Aviation

Poor Communication, Obsolete Navigational Aids Erode Airspace Safety, Says Senate

N'allah
N’allah

The Senate Committee on Aviation has said that Nigeria’s airspace is endangered by poor communication between the pilot and the air traffic control (TC) and non-functional and obsolete navigational aids.

Vice chairman of the Senate committee on aviation, Senator Bala Ibn Na Allah who is also a pilot spoke about the hard decisions pilots have to take everyday in order to fly safely through the airspace with inadequate navigational equipment, noting that ineffectively communication in the airspace has become inimical to air safety.

N’Allah recalled that these problems have been there over the years and despite huge amount of money spent on projects to improve safety in the airspace, the problems have continued to exist.

The Committee berated the Nigerian Airspace Management Agency (NAMA) and the Nigerian Civil Aviation Authority (NCAA), saying that the later failed in its oversight functions to regulate the airspace management agency, while decrying the billions of Naira spent on equipment procurement and execution without any discernible improvement in airspace safety.

Na’Allah observed that in the aviation industry contracts are inflated and when compared to other countries, a 10th of what is budget to execute a project in Nigeria is used to provide the best of similar project overseas, adding “The navigational aids we have in Ghana, Togo, Dakar, Senegal, we have spent five times of the money they spent, yet we are yet to have the kind of equipment they have. So when we talk about funds the problem is much more than that. Collectively we have failed, so individually let us correct those mistakes that we made in the past. We do not have the funds now. We will never have the kind of funds that we had in the past in the foreseeable future.

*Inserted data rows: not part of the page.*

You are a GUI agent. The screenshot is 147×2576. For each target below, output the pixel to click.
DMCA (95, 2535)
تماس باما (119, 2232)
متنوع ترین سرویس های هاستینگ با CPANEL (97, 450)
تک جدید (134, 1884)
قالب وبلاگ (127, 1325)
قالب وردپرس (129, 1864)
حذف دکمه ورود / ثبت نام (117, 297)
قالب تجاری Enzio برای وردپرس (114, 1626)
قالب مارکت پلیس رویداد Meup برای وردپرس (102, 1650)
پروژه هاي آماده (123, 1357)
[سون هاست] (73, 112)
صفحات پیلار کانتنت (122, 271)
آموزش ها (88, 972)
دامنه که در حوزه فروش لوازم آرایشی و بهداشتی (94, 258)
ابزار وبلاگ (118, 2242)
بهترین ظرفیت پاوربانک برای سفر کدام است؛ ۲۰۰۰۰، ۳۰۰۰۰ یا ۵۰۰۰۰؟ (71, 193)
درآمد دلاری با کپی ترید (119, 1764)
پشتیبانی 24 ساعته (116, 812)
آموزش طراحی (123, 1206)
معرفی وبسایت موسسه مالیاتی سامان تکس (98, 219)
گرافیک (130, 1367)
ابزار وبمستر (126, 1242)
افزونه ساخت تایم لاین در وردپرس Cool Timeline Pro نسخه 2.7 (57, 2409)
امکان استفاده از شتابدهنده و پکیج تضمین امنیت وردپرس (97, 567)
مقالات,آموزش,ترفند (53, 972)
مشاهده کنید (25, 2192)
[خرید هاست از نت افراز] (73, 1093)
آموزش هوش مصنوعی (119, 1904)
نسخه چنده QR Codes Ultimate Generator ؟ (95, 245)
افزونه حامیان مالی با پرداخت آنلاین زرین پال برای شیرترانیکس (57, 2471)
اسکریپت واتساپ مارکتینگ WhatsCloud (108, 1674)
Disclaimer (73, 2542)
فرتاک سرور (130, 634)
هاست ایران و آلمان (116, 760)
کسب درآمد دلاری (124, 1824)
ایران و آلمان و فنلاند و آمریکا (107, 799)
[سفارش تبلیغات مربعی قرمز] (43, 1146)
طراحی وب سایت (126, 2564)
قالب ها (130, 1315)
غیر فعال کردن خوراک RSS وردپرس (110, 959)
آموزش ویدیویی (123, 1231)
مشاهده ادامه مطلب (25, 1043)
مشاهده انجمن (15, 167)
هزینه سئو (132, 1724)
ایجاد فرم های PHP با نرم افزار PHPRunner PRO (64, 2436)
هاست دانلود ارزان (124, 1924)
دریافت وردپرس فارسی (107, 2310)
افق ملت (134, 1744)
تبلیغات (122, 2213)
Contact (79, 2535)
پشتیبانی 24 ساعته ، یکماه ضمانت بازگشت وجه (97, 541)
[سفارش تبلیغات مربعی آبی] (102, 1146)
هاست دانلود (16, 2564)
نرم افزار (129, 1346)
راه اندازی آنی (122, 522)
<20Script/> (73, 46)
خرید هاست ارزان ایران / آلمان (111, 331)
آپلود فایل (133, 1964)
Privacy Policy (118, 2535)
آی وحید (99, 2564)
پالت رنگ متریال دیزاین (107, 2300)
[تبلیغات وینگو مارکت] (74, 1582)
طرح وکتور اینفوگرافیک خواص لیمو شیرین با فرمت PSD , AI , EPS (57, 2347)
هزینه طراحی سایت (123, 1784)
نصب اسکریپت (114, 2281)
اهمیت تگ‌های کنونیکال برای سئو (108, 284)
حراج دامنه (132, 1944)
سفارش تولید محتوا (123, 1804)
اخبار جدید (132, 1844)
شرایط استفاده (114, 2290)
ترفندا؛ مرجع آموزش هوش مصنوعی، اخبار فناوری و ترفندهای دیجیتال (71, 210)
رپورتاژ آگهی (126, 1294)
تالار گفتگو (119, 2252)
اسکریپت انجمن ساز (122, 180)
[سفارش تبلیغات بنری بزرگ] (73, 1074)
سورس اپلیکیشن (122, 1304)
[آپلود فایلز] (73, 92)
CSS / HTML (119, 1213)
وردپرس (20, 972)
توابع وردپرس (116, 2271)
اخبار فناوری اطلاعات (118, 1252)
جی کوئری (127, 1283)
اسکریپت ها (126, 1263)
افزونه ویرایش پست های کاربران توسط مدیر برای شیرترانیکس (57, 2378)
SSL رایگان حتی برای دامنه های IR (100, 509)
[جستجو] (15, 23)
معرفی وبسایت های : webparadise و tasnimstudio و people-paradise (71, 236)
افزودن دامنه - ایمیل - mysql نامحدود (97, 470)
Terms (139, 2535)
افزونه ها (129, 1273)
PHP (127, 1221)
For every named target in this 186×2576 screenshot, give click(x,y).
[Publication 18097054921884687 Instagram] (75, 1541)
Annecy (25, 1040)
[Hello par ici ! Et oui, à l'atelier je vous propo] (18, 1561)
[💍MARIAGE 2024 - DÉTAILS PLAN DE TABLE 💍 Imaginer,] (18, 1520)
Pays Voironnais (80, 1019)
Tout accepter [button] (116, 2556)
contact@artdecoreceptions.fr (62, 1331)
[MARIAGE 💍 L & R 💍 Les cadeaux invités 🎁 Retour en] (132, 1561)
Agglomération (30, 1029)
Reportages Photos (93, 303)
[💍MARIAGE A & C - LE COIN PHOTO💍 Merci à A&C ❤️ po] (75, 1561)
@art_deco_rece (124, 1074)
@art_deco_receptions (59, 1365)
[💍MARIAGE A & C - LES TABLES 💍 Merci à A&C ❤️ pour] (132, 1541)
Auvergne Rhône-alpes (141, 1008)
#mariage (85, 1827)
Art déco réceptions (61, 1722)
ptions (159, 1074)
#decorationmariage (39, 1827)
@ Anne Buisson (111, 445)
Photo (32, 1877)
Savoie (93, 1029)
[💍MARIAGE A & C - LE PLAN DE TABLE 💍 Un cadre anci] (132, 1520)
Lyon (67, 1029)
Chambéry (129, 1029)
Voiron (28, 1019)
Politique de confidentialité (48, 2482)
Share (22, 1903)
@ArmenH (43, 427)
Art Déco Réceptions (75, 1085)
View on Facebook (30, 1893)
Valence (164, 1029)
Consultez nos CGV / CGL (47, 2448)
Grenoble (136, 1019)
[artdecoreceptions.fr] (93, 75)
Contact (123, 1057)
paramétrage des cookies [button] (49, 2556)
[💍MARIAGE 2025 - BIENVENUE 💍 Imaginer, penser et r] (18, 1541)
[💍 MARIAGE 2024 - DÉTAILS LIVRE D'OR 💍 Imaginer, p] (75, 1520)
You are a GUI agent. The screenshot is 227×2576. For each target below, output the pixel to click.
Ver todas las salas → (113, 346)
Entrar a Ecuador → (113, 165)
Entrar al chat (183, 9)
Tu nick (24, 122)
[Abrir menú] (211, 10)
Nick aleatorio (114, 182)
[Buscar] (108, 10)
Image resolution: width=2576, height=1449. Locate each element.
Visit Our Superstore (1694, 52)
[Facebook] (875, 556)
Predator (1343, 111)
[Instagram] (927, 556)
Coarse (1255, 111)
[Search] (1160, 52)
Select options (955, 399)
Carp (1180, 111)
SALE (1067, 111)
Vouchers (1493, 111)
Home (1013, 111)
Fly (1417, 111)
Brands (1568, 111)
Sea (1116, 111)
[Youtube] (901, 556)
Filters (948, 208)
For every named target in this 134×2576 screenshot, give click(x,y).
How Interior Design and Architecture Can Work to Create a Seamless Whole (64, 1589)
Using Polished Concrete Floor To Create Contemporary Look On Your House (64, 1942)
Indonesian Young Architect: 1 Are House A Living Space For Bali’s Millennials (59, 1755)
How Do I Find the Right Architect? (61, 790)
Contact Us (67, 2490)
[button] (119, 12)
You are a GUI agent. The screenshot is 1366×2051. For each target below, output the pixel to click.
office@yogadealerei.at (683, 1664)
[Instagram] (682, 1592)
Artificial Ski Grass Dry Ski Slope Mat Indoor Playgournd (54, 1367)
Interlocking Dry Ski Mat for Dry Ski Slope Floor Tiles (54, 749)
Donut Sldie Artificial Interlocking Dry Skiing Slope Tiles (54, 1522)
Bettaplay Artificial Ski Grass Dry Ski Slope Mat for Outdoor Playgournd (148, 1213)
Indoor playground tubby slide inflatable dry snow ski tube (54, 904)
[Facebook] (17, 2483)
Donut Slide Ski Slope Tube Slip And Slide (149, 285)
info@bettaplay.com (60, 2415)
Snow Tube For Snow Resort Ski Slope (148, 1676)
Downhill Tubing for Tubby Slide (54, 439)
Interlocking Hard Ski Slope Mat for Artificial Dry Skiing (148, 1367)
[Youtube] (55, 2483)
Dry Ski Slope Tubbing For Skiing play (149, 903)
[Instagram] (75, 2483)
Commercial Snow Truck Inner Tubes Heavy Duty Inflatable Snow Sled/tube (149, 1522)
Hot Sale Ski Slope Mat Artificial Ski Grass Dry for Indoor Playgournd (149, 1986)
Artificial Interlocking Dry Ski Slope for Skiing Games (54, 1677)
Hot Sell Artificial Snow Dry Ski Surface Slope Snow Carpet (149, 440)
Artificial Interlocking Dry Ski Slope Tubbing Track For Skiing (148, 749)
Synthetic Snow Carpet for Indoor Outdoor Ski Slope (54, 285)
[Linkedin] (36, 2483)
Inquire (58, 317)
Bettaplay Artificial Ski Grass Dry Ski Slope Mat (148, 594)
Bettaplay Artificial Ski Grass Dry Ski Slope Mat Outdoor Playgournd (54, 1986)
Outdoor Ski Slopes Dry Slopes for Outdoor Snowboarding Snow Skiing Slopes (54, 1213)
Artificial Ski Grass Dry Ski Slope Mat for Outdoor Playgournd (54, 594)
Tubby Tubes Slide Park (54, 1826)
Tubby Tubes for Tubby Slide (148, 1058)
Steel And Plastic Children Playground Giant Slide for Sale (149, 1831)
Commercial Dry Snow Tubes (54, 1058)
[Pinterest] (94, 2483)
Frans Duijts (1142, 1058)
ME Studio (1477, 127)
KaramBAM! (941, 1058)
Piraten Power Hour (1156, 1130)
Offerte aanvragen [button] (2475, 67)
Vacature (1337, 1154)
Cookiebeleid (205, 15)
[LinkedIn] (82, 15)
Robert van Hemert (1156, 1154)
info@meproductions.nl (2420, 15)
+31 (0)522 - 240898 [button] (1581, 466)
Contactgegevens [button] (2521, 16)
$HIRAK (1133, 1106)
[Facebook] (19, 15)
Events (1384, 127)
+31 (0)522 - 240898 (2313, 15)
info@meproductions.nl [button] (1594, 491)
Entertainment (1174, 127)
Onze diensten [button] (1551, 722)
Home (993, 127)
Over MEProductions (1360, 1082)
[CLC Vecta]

So we need to change our attitude now.”

The Committee said it wants to look at the industry, the money the Senate appropriated to the different agencies and review the execution of the projects in line with the funds allocated to them.

However, the acting Managing Director of NAMA, Emma Anasi explained that paucity of funds have been the major factor for failure to implement projects in the agency and traced the history of communication and navigational aids in Nigeria airspace and noted that expansion and multiplication of airports and air routes hampered the effectiveness of these equipment, which was initially made for relatively limited part of the airspace.

He said major part of this problem would be solved if NAMA completes the on-going Aeronautical Information Service (AIS) automation, which is meant to improve communication in the airspace.

“When the project, which we call Aeronautical Information Service (AIS) automation was started it was designed to do two principal things. Create a V-SAT network in double redundant mode to enable us establish more extended VHF coverage sites and those sites are Benin, Calabar, Yola, Kaduna and many more. We have issues like that in Lagos, but this project by the time we finished it you can file your flight plan from you bedroom or from your cockpit because the network is web based. The network will also enable us to cover all the routes with radio communication to flight level 100. That is our target,” Anasi said.